Isidaore Pils's later (1849) re-imagining of the impact of Rouget de Lisle's singing of the Marseillaise, for all its fictive quality, captures an important truth about song in our period: it is a major medium by which to engage and move men and women. And for many people, the popular song remained a source of news, a detached representation of events of the day, a source of reflection on the vagaries of history, and a medium for questioning and testing the resilience of the status quo.

In Britain, popular songs could be high or low and could move across performance spaces and between very different audiences. They could become firmly positioned with radical implications - such as the Irish Erin-go-bragh; or emerge, ephemerally rise and then sink with little trace. Tunes might similarly be firmly linked to particular songs, but could also be used (as with Derry Down) across the political spectrum, and be found endless parodied or become vehicles for new inspiration. The Vicar of Bray, about a vacillating and opportunistic clergyman in the early 1700s, can be found parodied in relation to socialist ideas late in the 19th century.

What we have less sense of is the extent to which national traditions of singing, playing and circulating songs were essentially similar or different. It seems likely that predominantly rural communities would function differently from the major urban areas.

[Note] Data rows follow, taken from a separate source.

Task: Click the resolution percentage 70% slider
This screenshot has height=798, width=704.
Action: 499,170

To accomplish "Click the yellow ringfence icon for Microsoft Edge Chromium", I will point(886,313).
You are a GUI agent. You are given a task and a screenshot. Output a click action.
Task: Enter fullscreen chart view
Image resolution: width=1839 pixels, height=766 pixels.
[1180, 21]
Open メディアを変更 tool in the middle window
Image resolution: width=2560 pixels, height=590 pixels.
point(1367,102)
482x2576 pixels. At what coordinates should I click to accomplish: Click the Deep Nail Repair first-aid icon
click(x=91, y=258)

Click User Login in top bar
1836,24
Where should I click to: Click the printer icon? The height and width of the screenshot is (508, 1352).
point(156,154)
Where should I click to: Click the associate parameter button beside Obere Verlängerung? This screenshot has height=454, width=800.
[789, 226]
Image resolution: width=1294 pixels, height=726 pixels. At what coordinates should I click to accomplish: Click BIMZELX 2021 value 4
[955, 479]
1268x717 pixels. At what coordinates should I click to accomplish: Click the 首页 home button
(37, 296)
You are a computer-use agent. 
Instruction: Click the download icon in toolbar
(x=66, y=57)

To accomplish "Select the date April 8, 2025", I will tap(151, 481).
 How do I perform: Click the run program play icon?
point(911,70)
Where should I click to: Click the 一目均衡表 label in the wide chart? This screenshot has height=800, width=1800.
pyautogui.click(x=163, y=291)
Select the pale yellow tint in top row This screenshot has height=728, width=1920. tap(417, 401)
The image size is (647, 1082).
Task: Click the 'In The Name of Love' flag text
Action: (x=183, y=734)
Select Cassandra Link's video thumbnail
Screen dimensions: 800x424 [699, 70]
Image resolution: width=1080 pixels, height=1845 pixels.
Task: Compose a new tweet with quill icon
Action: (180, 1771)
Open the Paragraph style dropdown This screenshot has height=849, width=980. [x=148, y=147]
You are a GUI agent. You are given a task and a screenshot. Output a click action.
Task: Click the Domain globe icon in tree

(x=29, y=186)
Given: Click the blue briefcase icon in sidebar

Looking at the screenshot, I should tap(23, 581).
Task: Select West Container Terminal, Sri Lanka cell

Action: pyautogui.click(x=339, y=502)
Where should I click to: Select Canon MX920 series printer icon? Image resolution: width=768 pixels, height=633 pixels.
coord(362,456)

But the scurrilous and bawdy song culture that eluded the police in Paris in the reign of Louis XVI does not seem exactly mirrored in Britain. And the political resonances and impact of high culture in Europe - the Belgian Revolution of `1830 was sparked by a stirring song about liberty in a performance in Brussels, and the Italian Risorgimento was partly communicated through the medium of opera - seem also to have varied greatly.

This collection cannot do justice to the sheer variety of material available, but it does something to indicate the importance of song both to mark, to commemorate, and inspire forms of protest.